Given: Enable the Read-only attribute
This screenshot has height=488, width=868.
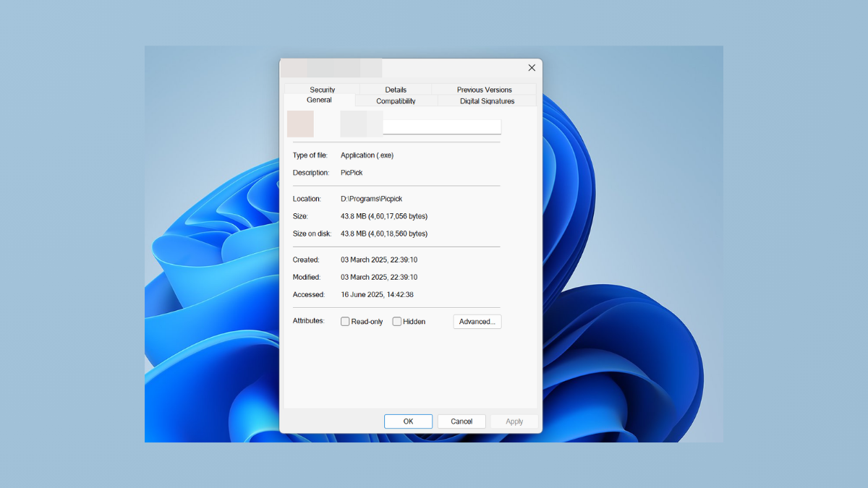Looking at the screenshot, I should point(345,321).
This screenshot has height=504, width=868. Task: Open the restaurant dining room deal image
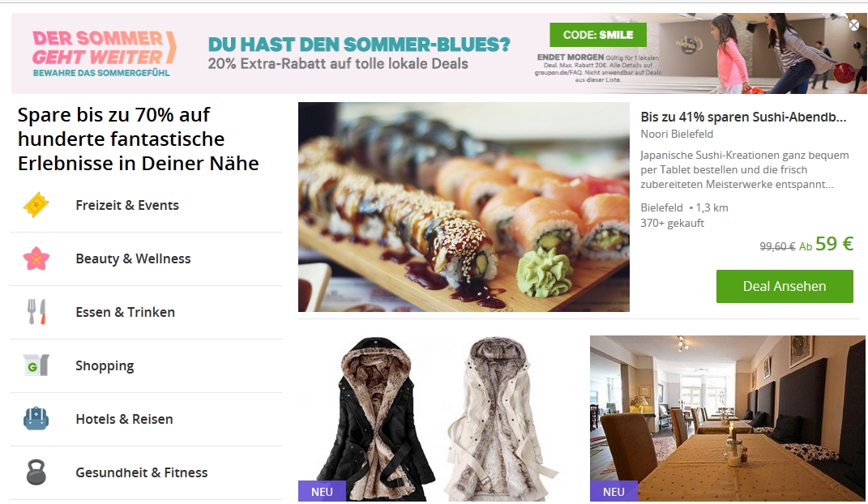[728, 418]
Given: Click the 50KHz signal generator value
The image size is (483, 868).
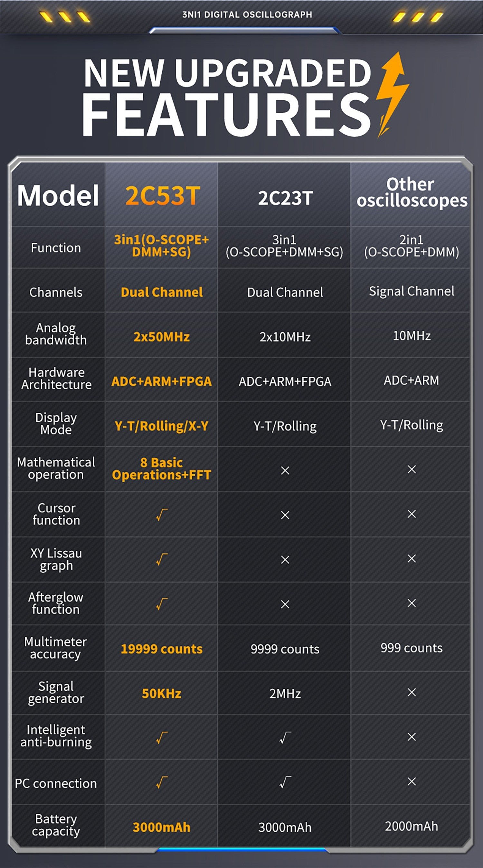Looking at the screenshot, I should pos(162,693).
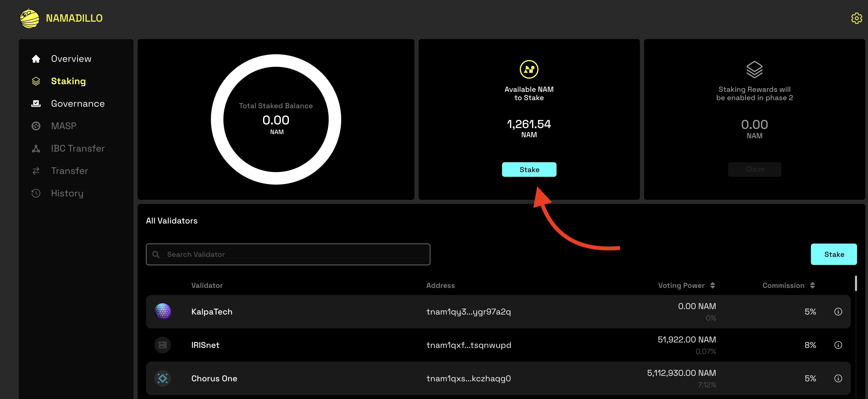Open info icon for Chorus One validator

838,378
========
### Directions for this task
Transcribe the listing word for word, but keep its pictures out of the copy.

### Exercise solution
Given: Enable the Read-only attribute
This screenshot has height=488, width=868.
Looking at the screenshot, I should point(345,321).
This screenshot has height=504, width=868. Task: Open the restaurant dining room deal image
[728, 418]
Given: Click the 50KHz signal generator value
The image size is (483, 868).
Looking at the screenshot, I should pos(162,693).
Open info icon for Chorus One validator

838,378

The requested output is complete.